For business outcome-oriented clients in both the B2C and B2B spaces, we mandate the implementation of either multi-touch attribution (MTA) or agile impact modeling (AIM) measurement systems that unite the marketing funnel towards a single (or single set) of KPIs.

For example, this could be the sales funnel stages for a B2B client who is looking to understand how all media drives not only marketing qualified lead (MQL) volume but quality leads that convert. 

One of the biggest fallacies uncovered time and again is that only lower-funnel media drives impact. Brand media drives significant business impact, and often as efficiently as lower funnel. For an unabated view and understanding of performance, the output of holistic models should be integrated into incumbent dashboard environments. Data should be accessible with a recency and granularity that our traders can implement for optimizations within the media platforms and engines. With this process in place, outputs and learnings become less academic and more part of a fine-tuned, day-to-day operationalization.

For a large car rental firm, we set up an enterprise-grade accountability platform integrating all parts of the marketing funnel linked to global customer transactions. With this foundation in place, our client became confident in making a significant eight-figure investment in brand media, no small feat for a brand traditionally “hooked” on bottom funnel-only media and metrics for almost a decade. This took time and education across the marketing organisation but was well worth it. As a result, we were able to optimize a full-funnel mix to a single business outcome KPI (new customer ROI) leading to a record 10-straight quarters of business growth, with double-digit growth in DTC acquisitions and 45% growth in media-attributed revenue from “new to brand” customers.

Inter-agency integration

Clients ultimately decide their agency roster.
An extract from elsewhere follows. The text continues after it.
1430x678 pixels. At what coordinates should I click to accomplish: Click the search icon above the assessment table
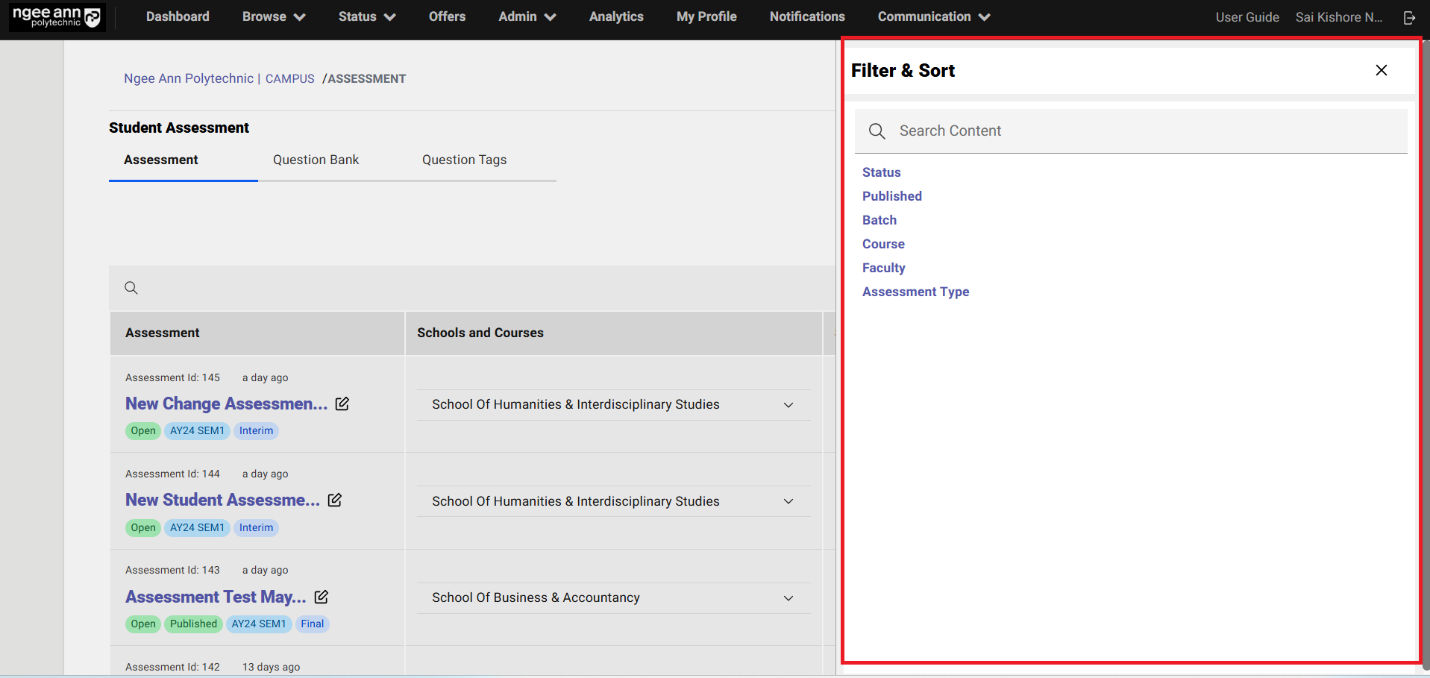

Some crave a one-stop, “integrated” agency that has media and creative services under one roof. Others prefer picking two, separately owned entities that are experts in their respective fields. When implied compensation efficiencies are prioritized, clients may seek a single holding company selection that brings together two or more agencies that share an office building and stock ticker.

None of these options guarantee seamless integration, a process and way of working that must be mandated by the client and adopted in earnest by all agencies (and individuals) involved. True inter-agency integration lives and thrives in action and accountability, not in a brochure.
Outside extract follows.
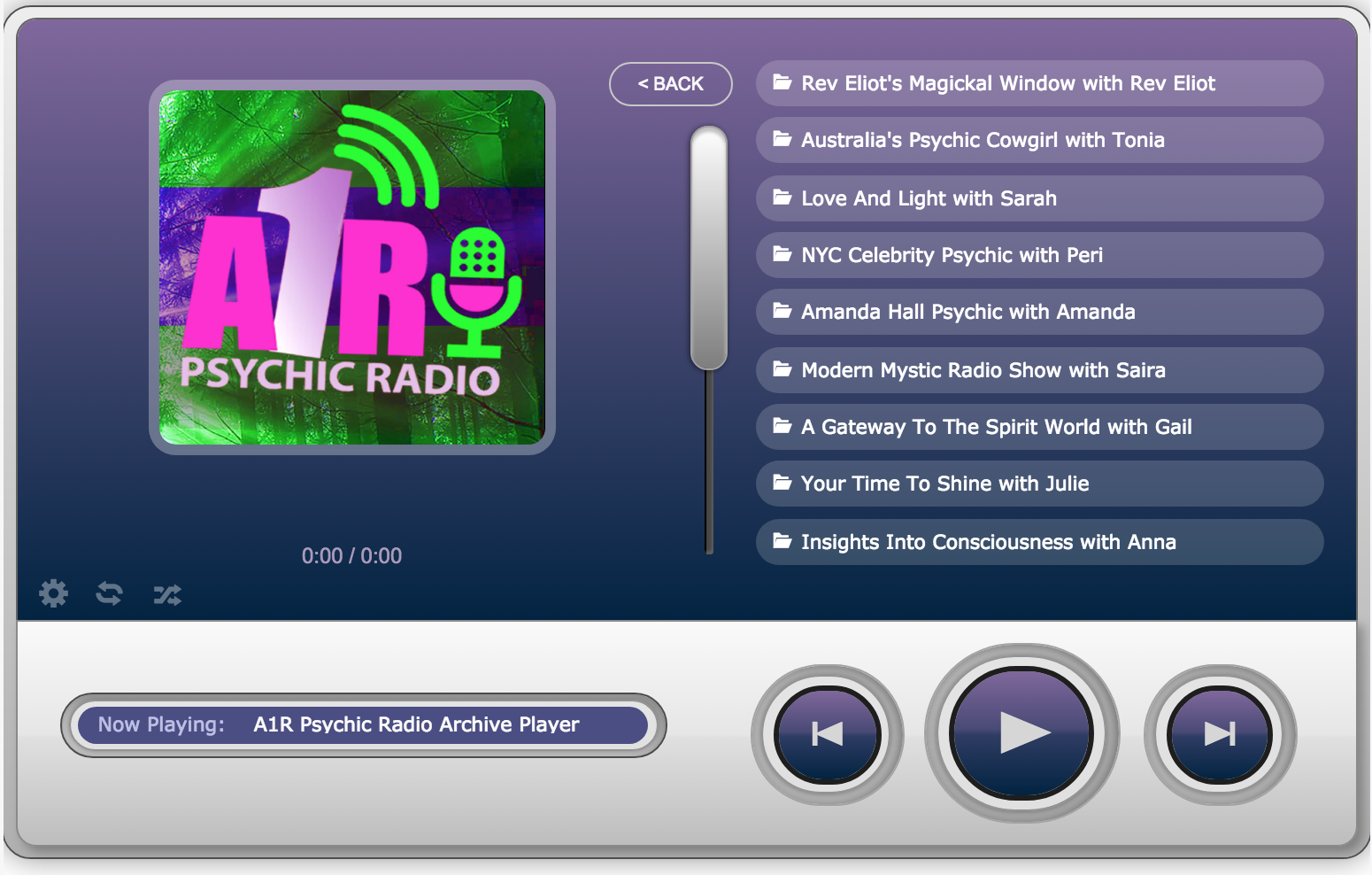
Task: Skip to previous track
Action: click(826, 734)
In worst-case scenarios (which are common in the industry) media and creative agencies tend to work independently until they absolutely need to engage. Sometimes it’s the media agency handing off a media plan with a list of creative assets for the creative agency to develop. Sometimes the media folks don’t see the strategy or creative until the media plan has been approved. This behavior all but guarantees suboptimal results.
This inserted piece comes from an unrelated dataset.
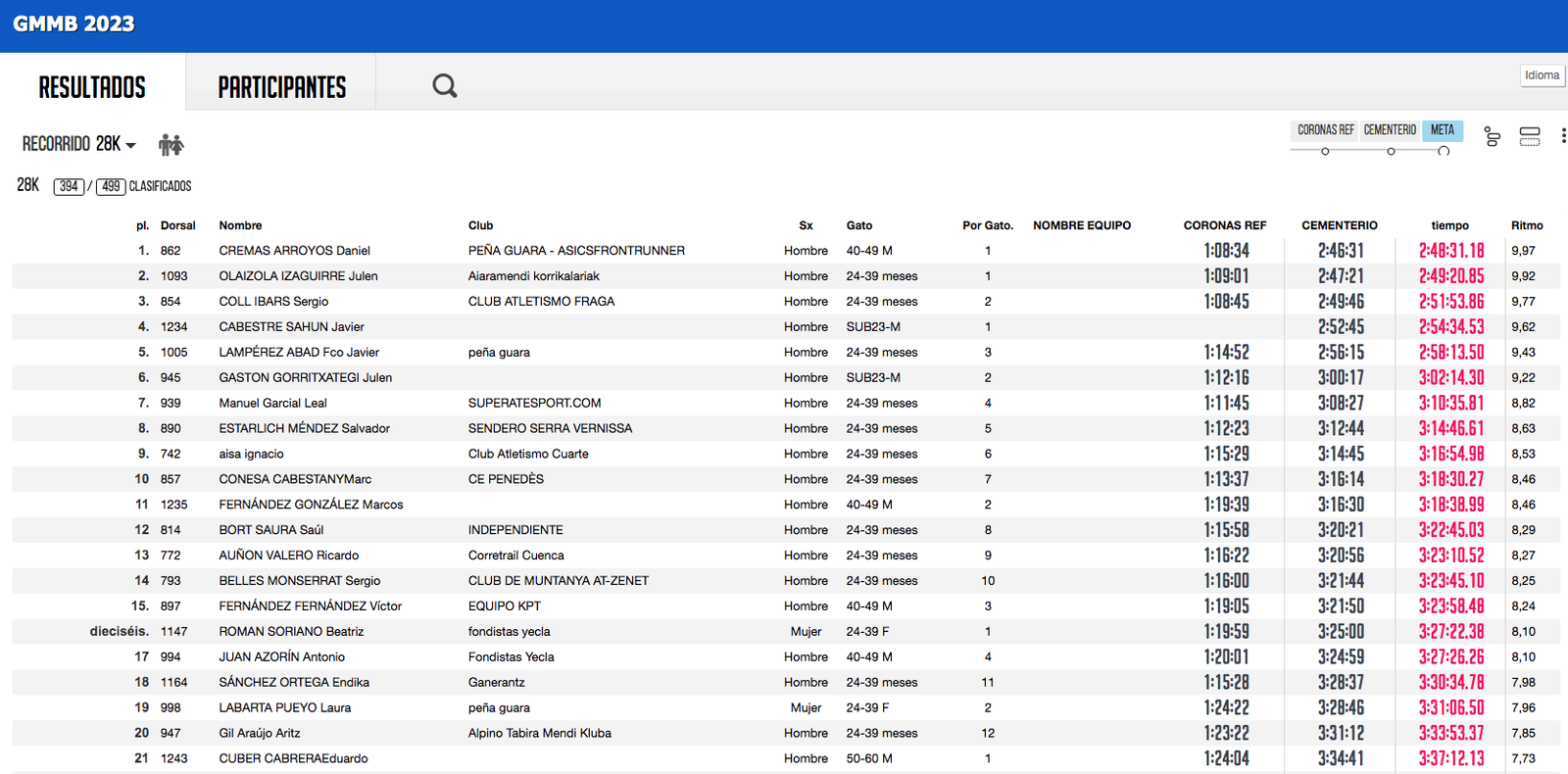This screenshot has width=1568, height=774.
Task: Toggle the META checkpoint
Action: tap(1442, 130)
When creative and media are truly integrated, it’s hard to tell where one ends and the other begins. Regardless of remit, all involved must work together in concert towards the same business outcomes, same brief, same target(s), same data, same performance metrics, same outcomes, etc. 

Inter-agency integration brings value in many ways. Through the sharing of learnings and insights before, during and after a campaign. Over time, the realization of shared tools and resources can create cost efficiencies for the client. 

For a retail client with multiple agencies on the roster (media, creative, PR, multicultural, experiential), we proposed, implemented, and led a cohesive inter-agency team (IAT) to ensure integration across the board. With all entities working lockstep, performance metrics across core KPIs improved across the board, due largely to three actionable, data-fueled insights that were established early in the process and carried through to activation and optimization.

Closing

True commitment to marketing integration increases effectiveness, creates efficiencies, and ultimately presents purposeful and higher-quality consumer experiences. Reaping the benefits requires the proper process, buy-in and rigor to be in place from day one and championed by the client. With all entities rallying around common goals and visions, the results will speak for themselves.